■ Work task
Word for word, transcribe the data below.
────────────────
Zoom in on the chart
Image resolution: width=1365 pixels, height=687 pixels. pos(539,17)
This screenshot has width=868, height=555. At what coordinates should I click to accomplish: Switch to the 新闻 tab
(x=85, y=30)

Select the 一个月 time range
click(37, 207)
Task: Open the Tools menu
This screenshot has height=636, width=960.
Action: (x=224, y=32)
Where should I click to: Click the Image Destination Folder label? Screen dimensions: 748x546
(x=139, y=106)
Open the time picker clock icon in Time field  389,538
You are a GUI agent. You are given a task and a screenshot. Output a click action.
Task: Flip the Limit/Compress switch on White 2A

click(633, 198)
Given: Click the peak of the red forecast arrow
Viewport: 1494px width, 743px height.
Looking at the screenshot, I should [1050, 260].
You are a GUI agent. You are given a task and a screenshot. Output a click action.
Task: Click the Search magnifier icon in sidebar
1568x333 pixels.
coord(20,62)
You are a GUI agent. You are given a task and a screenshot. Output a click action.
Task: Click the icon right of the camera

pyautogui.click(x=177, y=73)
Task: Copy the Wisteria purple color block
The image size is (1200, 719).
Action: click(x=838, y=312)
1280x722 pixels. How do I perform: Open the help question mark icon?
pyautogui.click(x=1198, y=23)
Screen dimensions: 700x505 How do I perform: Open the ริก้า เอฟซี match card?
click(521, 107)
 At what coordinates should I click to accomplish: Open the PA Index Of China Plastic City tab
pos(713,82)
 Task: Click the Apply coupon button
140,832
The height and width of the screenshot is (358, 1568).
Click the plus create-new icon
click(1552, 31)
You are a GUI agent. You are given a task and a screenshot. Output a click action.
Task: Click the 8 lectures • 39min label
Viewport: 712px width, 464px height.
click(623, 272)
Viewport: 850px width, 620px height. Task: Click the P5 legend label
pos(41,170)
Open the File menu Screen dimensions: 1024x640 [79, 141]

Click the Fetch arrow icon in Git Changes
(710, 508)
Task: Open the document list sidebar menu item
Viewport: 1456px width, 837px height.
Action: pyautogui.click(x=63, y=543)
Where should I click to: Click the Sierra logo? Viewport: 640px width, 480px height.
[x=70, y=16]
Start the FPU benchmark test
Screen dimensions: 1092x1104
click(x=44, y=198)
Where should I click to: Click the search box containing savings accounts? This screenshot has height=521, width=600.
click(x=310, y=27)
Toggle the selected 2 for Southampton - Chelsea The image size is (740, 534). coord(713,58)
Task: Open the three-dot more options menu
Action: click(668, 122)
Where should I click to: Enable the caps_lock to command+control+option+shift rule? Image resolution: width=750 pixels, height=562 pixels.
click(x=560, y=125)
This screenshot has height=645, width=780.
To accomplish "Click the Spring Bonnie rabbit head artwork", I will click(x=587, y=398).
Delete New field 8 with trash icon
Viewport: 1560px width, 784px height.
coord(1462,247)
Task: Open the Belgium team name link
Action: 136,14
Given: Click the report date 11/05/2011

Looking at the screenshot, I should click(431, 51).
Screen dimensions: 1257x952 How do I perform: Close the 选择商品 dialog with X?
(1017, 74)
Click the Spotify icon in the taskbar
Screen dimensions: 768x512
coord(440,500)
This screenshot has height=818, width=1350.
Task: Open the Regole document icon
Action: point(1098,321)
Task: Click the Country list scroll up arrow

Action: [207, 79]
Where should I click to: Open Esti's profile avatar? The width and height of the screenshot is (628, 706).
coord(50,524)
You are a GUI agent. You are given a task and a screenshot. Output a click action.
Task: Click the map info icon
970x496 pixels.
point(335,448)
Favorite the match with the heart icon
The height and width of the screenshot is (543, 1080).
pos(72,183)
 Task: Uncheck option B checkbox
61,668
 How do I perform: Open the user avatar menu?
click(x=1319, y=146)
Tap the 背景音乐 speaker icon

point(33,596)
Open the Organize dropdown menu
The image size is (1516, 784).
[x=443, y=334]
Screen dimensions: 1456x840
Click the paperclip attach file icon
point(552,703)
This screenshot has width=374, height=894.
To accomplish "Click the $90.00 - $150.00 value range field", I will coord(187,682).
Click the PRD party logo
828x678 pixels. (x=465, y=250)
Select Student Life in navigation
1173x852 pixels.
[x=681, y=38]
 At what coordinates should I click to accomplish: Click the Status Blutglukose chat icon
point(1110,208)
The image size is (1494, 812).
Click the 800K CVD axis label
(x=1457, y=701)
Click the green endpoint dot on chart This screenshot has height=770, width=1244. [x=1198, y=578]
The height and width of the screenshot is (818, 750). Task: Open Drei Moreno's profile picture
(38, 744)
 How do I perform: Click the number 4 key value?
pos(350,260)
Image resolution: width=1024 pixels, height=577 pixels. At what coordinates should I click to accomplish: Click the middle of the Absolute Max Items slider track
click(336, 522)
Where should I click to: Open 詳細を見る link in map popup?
────────────────
■ Output for this task
Zoom in on the chart
Image resolution: width=1365 pixels, height=687 pixels. pos(539,17)
This screenshot has width=868, height=555. At what coordinates should I click to accomplish: Switch to the 新闻 tab
(x=85, y=30)

Select the 一个月 time range
click(37, 207)
Task: Open the Tools menu
This screenshot has height=636, width=960.
Action: (x=224, y=32)
Where should I click to: Click the Image Destination Folder label? Screen dimensions: 748x546
(x=139, y=106)
Open the time picker clock icon in Time field  389,538
You are a GUI agent. You are given a task and a screenshot. Output a click action.
Task: Flip the Limit/Compress switch on White 2A

click(633, 198)
Given: Click the peak of the red forecast arrow
Viewport: 1494px width, 743px height.
Looking at the screenshot, I should [1050, 260].
You are a GUI agent. You are given a task and a screenshot. Output a click action.
Task: Click the Search magnifier icon in sidebar
1568x333 pixels.
coord(20,62)
You are a GUI agent. You are given a task and a screenshot. Output a click action.
Task: Click the icon right of the camera

pyautogui.click(x=177, y=73)
Task: Copy the Wisteria purple color block
The image size is (1200, 719).
Action: click(x=838, y=312)
1280x722 pixels. How do I perform: Open the help question mark icon?
pyautogui.click(x=1198, y=23)
Screen dimensions: 700x505 How do I perform: Open the ริก้า เอฟซี match card?
click(521, 107)
 At what coordinates should I click to accomplish: Open the PA Index Of China Plastic City tab
pos(713,82)
 Task: Click the Apply coupon button
140,832
The height and width of the screenshot is (358, 1568).
Click the plus create-new icon
click(1552, 31)
You are a GUI agent. You are given a task and a screenshot. Output a click action.
Task: Click the 8 lectures • 39min label
Viewport: 712px width, 464px height.
click(623, 272)
Viewport: 850px width, 620px height. Task: Click the P5 legend label
pos(41,170)
Open the File menu Screen dimensions: 1024x640 [79, 141]

Click the Fetch arrow icon in Git Changes
(710, 508)
Task: Open the document list sidebar menu item
Viewport: 1456px width, 837px height.
Action: pyautogui.click(x=63, y=543)
Where should I click to: Click the Sierra logo? Viewport: 640px width, 480px height.
[x=70, y=16]
Start the FPU benchmark test
Screen dimensions: 1092x1104
click(x=44, y=198)
Where should I click to: Click the search box containing savings accounts? This screenshot has height=521, width=600.
click(x=310, y=27)
Toggle the selected 2 for Southampton - Chelsea The image size is (740, 534). coord(713,58)
Task: Open the three-dot more options menu
Action: click(668, 122)
Where should I click to: Enable the caps_lock to command+control+option+shift rule? Image resolution: width=750 pixels, height=562 pixels.
click(x=560, y=125)
This screenshot has height=645, width=780.
To accomplish "Click the Spring Bonnie rabbit head artwork", I will click(x=587, y=398).
Delete New field 8 with trash icon
Viewport: 1560px width, 784px height.
coord(1462,247)
Task: Open the Belgium team name link
Action: 136,14
Given: Click the report date 11/05/2011

Looking at the screenshot, I should click(431, 51).
Screen dimensions: 1257x952 How do I perform: Close the 选择商品 dialog with X?
(1017, 74)
Click the Spotify icon in the taskbar
Screen dimensions: 768x512
coord(440,500)
This screenshot has height=818, width=1350.
Task: Open the Regole document icon
Action: point(1098,321)
Task: Click the Country list scroll up arrow

Action: [207, 79]
Where should I click to: Open Esti's profile avatar? The width and height of the screenshot is (628, 706).
coord(50,524)
You are a GUI agent. You are given a task and a screenshot. Output a click action.
Task: Click the map info icon
970x496 pixels.
point(335,448)
Favorite the match with the heart icon
The height and width of the screenshot is (543, 1080).
pos(72,183)
 Task: Uncheck option B checkbox
61,668
 How do I perform: Open the user avatar menu?
click(x=1319, y=146)
Tap the 背景音乐 speaker icon

point(33,596)
Open the Organize dropdown menu
The image size is (1516, 784).
[x=443, y=334]
Screen dimensions: 1456x840
Click the paperclip attach file icon
point(552,703)
This screenshot has width=374, height=894.
To accomplish "Click the $90.00 - $150.00 value range field", I will coord(187,682).
Click the PRD party logo
828x678 pixels. (x=465, y=250)
Select Student Life in navigation
1173x852 pixels.
[x=681, y=38]
 At what coordinates should I click to accomplish: Click the Status Blutglukose chat icon
point(1110,208)
The image size is (1494, 812).
Click the 800K CVD axis label
(x=1457, y=701)
Click the green endpoint dot on chart This screenshot has height=770, width=1244. [x=1198, y=578]
The height and width of the screenshot is (818, 750). Task: Open Drei Moreno's profile picture
(38, 744)
 How do I perform: Click the number 4 key value?
pos(350,260)
Image resolution: width=1024 pixels, height=577 pixels. At what coordinates should I click to accomplish: Click the middle of the Absolute Max Items slider track
click(336, 522)
Where should I click to: Open 詳細を見る link in map popup?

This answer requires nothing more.